> [GIVEN PASSAGE]:
________________________________________

So the dance floor became a site of anguish, and unfortunately it still is. For a while, I couldn't dance at all. I'd put some music on and wouldn't be able to feel anything. I even thought about writing another text, something about not being able to dance. I ended that text with a reference to something Derrida wrote about the “spectres that haunt us” and how we need to overcome them. Ironically, that epiphany became one of the major spectres haunting me.

"That's a translator's work: creating spaces in the target language where worlds from the original language can exist."

 2.    Besides Portuguese, you speak five languages fluently. I grew up reading Gabriel García Márquez in Arabic. The first time I read his work in French, I was shocked, “this isn't his world!” I thought. I assumed that South American literature is better read in Arabic, but I don't speak or read Spanish. Since you're familiar with all three languages and worldviews, would you agree or disagree with my assumption?

I can see that! I don't know if it's something about the languages themselves or if it's just hard to read something in a different language than the one you first read it in. It's like when I was a kid and my older sister was studying in Italy, she would bring me books in Italian, including novels by Japanese author Banana Yoshimoto, which I became addicted to. So I ended up associating Japanese literature with Italian, and it feels weird to read it in another language.

That happens quite often, we associate a language to a certain world. But I guess that's a translator's work: creating spaces in the target language where worlds from the original language can exist. 

"Seeing that spark of radical transformation in the eyes of your students is priceless."

3.    You have two master's degrees (Middle Eastern Studies, Comparative Politics, Languages & Civilizations) before your first PhD, and now you're working on your second. What makes academia so charming to you?

________________________________________

> [DATA SEGMENT]:

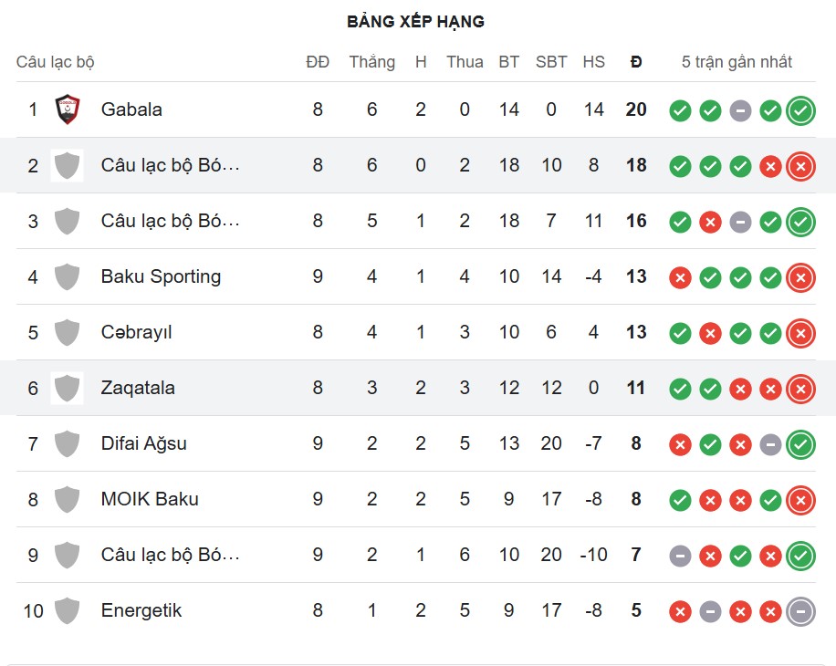Select the Zaqatala team name
This screenshot has height=666, width=836.
click(138, 388)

________________________________________

> [WHAT IS ASKED]:
1. In the interview, reproduce word for word everything from "I can see that!" down to "in another language.".
2. Answer these from the interview:
(a) Whose work did the interviewer grow up reading in Arabic?
(b) In which country was the older sister studying?
(c) How many master's degrees did the interviewee earn before the first PhD?
3. Continue the interview from where it stops.

> [RESPONSE LIST]:
1.
I can see that! I don't know if it's something about the languages themselves or if it's just hard to read something in a different language than the one you first read it in. It's like when I was a kid and my older sister was studying in Italy, she would bring me books in Italian, including novels by Japanese author Banana Yoshimoto, which I became addicted to. So I ended up associating Japanese literature with Italian, and it feels weird to read it in another language.

2.
(a) Gabriel García Márquez
(b) Italy
(c) Two

3.
It's not that academia is charming to me; I'm just really bad at it, ahah. I have two master’s degrees (M2 in France). My first MA in Comparative Politics was quite frustrating, so I decided to switch to Arabic literature. Then I got a PhD scholarship in the same programme, but I didn't finish it. So now I'm working on my second PhD, but it's also my first.

I think academia as a principle is extremely important and has an unbounded potential for positive societal change. I think that's what attracts me. I've been deeply transformed by the works of so many scholars. However, even though the principle (an institution dedicated to the free pursuit of knowledge and thought) must be defended, the current reality is very distant from this principle.

I taught my first undergrad class last semester and it reminded me of why I wanted to become a researcher and a professor in the first place; seeing that spark of radical transformation in the eyes of your students is priceless. But the whole thing is just too exhausting. I'm deeply exhausted from academia and I keep being told, one way or another, that the only way to make it is to treat it as a bureaucratic job and to abandon hope and ideals.

So I've decided I'll finish this PhD and end my academic career there. I plan to apply for a civil servant position and focus on my literary translations and writing.  

4.    Your research documents Palestinian queer activist groups like alQaws and Aswat. How has their work evolved during the ongoing genocide in Gaza?

My current research is focused more on the transnational queer movement for Palestinian liberation, so I'll answer from that perspective. I also try to follow the Palestinian queer movement’s internal dynamics, but I don't have the means or the need to do it at the moment.

Sa’ed Atshan argues in his 2020 book Queer Palestine and the Empire of Critique that the Palestinian queer movement and its transnational solidarity movement were in a plateau, a sort of stalemate that was the product of paralysing critique. To make it short, the anticolonial/anti-imperial aspects of the movement were allegedly clashing with the advancement of sexual and gender diversity part. It's a lot more complex than that, but let's just say that this discursive field was saturated.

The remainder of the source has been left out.